Italien: Schülerinnen prostituierten sich, weil sie das "cool" finden

Der Fall zweier Schülerinnen aus gutem Hause, die nachmittags als Prostituierte arbeiteten, schockiert Italien. Sie machten es nicht aus Not, sondern weil sie es "cool" fanden. Was der Fall über die Leitkultur in Silvio Berlusconis Italien aussagt.

Sie sind 14 und 15 Jahre alt. Sie stammen aus gutem Hause. Sie prostituieren sich in ihrer Freizeit. Zwei Freier empfangen sie pro Nachmittag, zwischen 100 und 200 Euro verdienen sie am Tag. Die Hälfte behält der Vermittler, der die beiden Mädchen im Internet kontaktiert hatte und der jetzt unter Anklage steht.

Italien ist schockiert. Die Mädchen haben sich nicht aus Not prostituiert, oder weil sie gezwungen wurden, sondern, weil sie es offenbar „cool“ fanden.
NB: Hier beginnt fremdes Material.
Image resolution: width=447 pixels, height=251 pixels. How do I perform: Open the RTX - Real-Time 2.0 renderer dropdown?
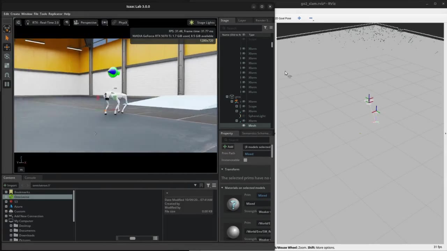point(42,22)
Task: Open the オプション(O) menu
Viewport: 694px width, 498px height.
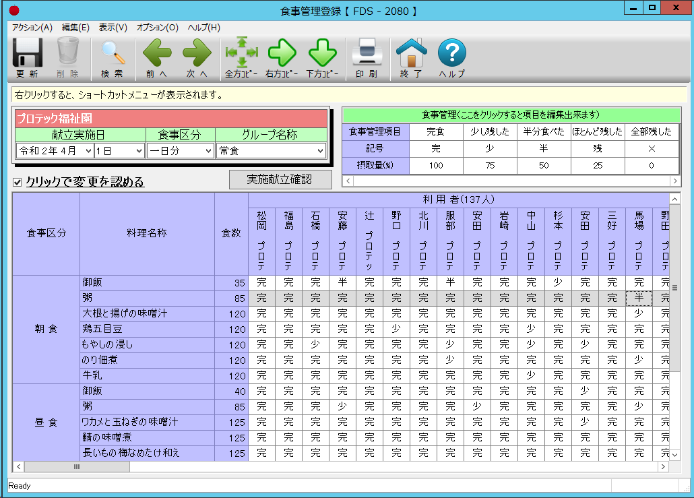Action: (x=157, y=28)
Die Ältere war von sich aus auf die Idee gekommen und hatte die Jüngere in ihr Vorhaben eingespannt.

Was hat die Schülerinnen dazu gebracht? Sehnsucht nach Glamour?

Was hat diese Mädchen dazu gebracht, fragt sich ein besorgtes Land.

„Geld und Glamour“ habe er ihnen versprochen, berichten die Mädchen, deren Namen von der Justiz nicht herausgegeben werden. „Wir wollten Geld, um uns so viele Markenklamotten kaufen zu können, wie wir wollen“, sagt die Jüngere. „Manchmal gab es statt Geld auch Kokain“, erzählt die Ältere. In ihren sexy Outfits habe sie sich begehrt gefühlt und das sei „ein gutes Gefühl“ gewesen.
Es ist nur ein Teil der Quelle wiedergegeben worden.